# Your instructions
Rewrite everything from the start of the data down to the line containing "[x=176, y=17]", requests included, multiplying each coordinate in the answers by 0.45 and rounding to whole numbers, with halves rounded up. Leave the pictures out of your answer.

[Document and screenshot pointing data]
______________________________

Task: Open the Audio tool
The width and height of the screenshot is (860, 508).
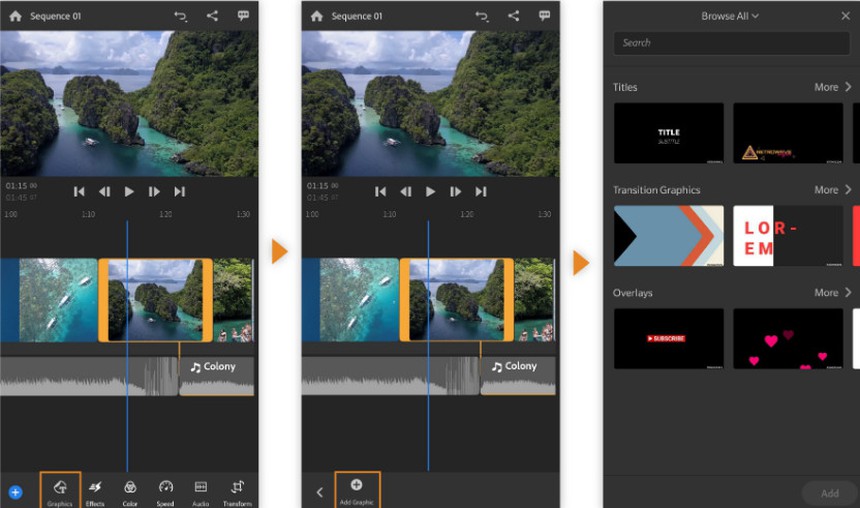Action: coord(201,489)
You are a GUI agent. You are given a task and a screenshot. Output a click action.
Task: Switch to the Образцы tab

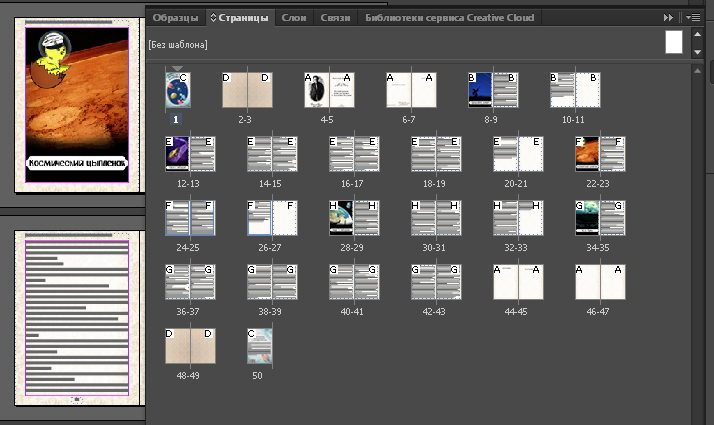[x=176, y=17]
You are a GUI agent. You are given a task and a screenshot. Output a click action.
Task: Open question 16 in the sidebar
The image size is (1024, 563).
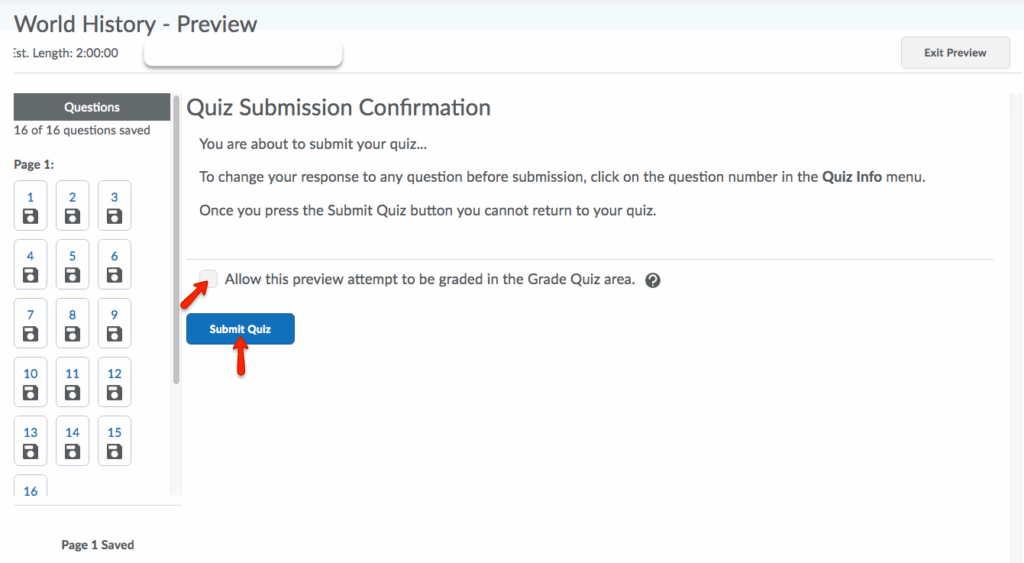tap(30, 491)
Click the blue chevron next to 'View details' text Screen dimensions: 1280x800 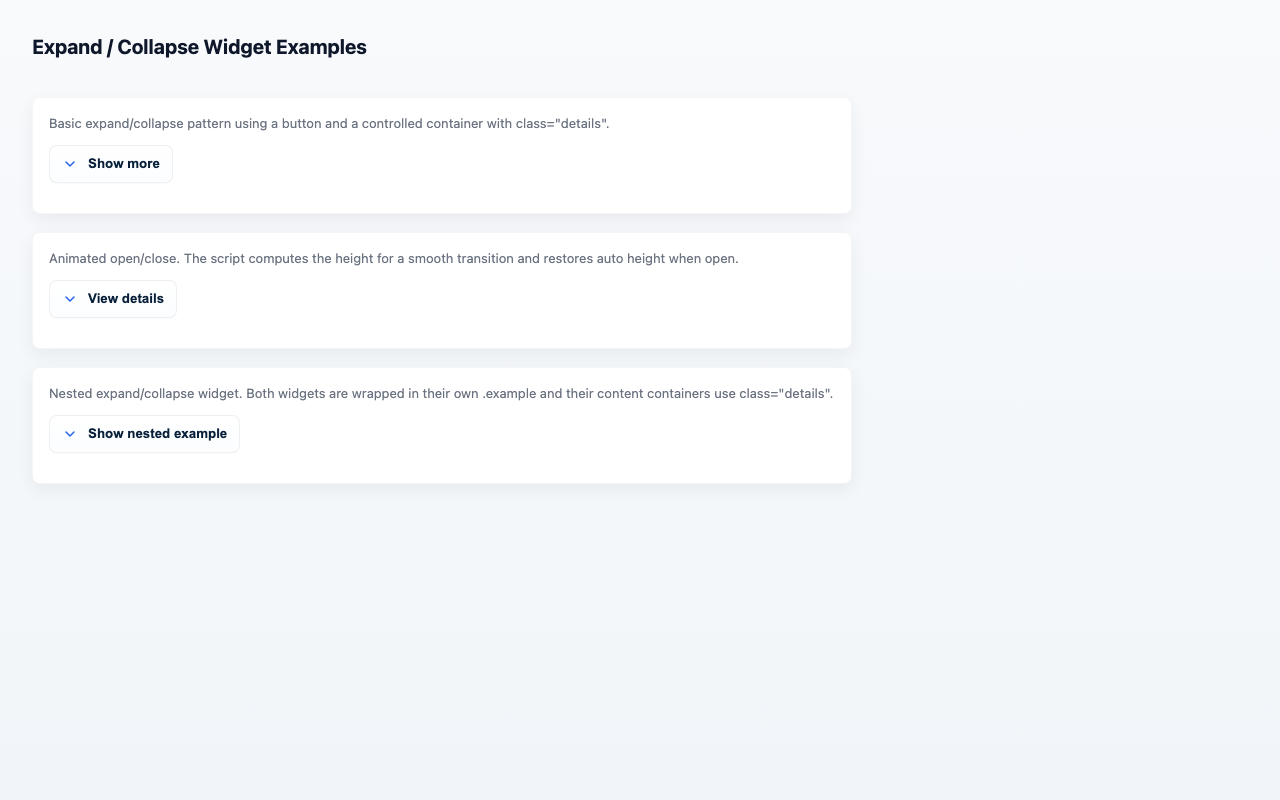70,298
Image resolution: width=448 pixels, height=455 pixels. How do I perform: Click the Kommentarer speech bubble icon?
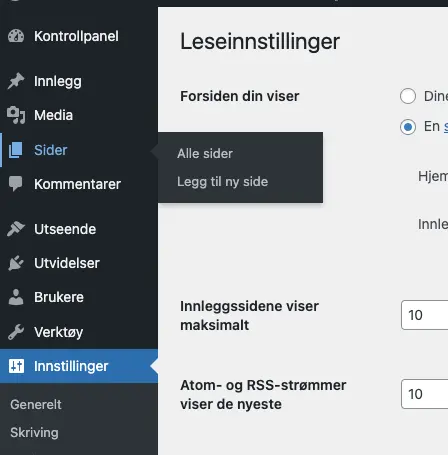[16, 184]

______________________________

# Full solution
Task: Open the Audio tool
The width and height of the screenshot is (860, 508).
Action: coord(90,220)
You are a GUI agent. You are given a task and a screenshot. Output a click action.
Task: Switch to the Образцы tab

[x=79, y=8]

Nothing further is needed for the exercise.